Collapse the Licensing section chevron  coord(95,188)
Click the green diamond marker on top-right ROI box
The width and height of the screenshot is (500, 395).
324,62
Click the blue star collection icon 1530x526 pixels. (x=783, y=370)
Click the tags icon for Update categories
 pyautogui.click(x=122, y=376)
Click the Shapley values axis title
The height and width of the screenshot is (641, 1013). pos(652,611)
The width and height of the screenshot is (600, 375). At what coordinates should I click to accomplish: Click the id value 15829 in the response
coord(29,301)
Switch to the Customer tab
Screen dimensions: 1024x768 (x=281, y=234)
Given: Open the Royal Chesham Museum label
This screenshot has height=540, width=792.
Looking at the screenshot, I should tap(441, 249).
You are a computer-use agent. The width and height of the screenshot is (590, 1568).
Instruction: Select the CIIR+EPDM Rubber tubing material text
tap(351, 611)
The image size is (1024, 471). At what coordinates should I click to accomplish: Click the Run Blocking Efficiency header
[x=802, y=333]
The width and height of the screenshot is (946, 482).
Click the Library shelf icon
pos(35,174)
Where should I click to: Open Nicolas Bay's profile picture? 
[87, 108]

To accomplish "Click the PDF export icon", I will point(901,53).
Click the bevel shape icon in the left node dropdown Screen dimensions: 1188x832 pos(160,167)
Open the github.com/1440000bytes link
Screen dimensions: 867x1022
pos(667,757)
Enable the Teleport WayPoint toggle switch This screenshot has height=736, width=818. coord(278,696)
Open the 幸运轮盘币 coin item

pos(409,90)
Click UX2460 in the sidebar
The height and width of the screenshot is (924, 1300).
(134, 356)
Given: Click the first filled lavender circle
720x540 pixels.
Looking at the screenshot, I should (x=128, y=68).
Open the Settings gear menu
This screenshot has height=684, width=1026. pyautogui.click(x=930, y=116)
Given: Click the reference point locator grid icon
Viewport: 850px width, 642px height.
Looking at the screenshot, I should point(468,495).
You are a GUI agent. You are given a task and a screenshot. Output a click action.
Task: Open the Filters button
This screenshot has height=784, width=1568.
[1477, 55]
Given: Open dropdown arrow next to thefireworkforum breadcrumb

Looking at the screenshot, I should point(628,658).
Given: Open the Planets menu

☆ ☆ ☆

Copy exactly, word for word, the line with "Given: Click the reference" through the final line of the listing.

Given: Click the reference point locator grid icon
Viewport: 850px width, 642px height.
Looking at the screenshot, I should point(468,495).
You are a GUI agent. You are given a task and a screenshot. Output a click action.
Task: Open the Filters button
This screenshot has height=784, width=1568.
[1477, 55]
Given: Open dropdown arrow next to thefireworkforum breadcrumb

Looking at the screenshot, I should point(628,658).
Given: Open the Planets menu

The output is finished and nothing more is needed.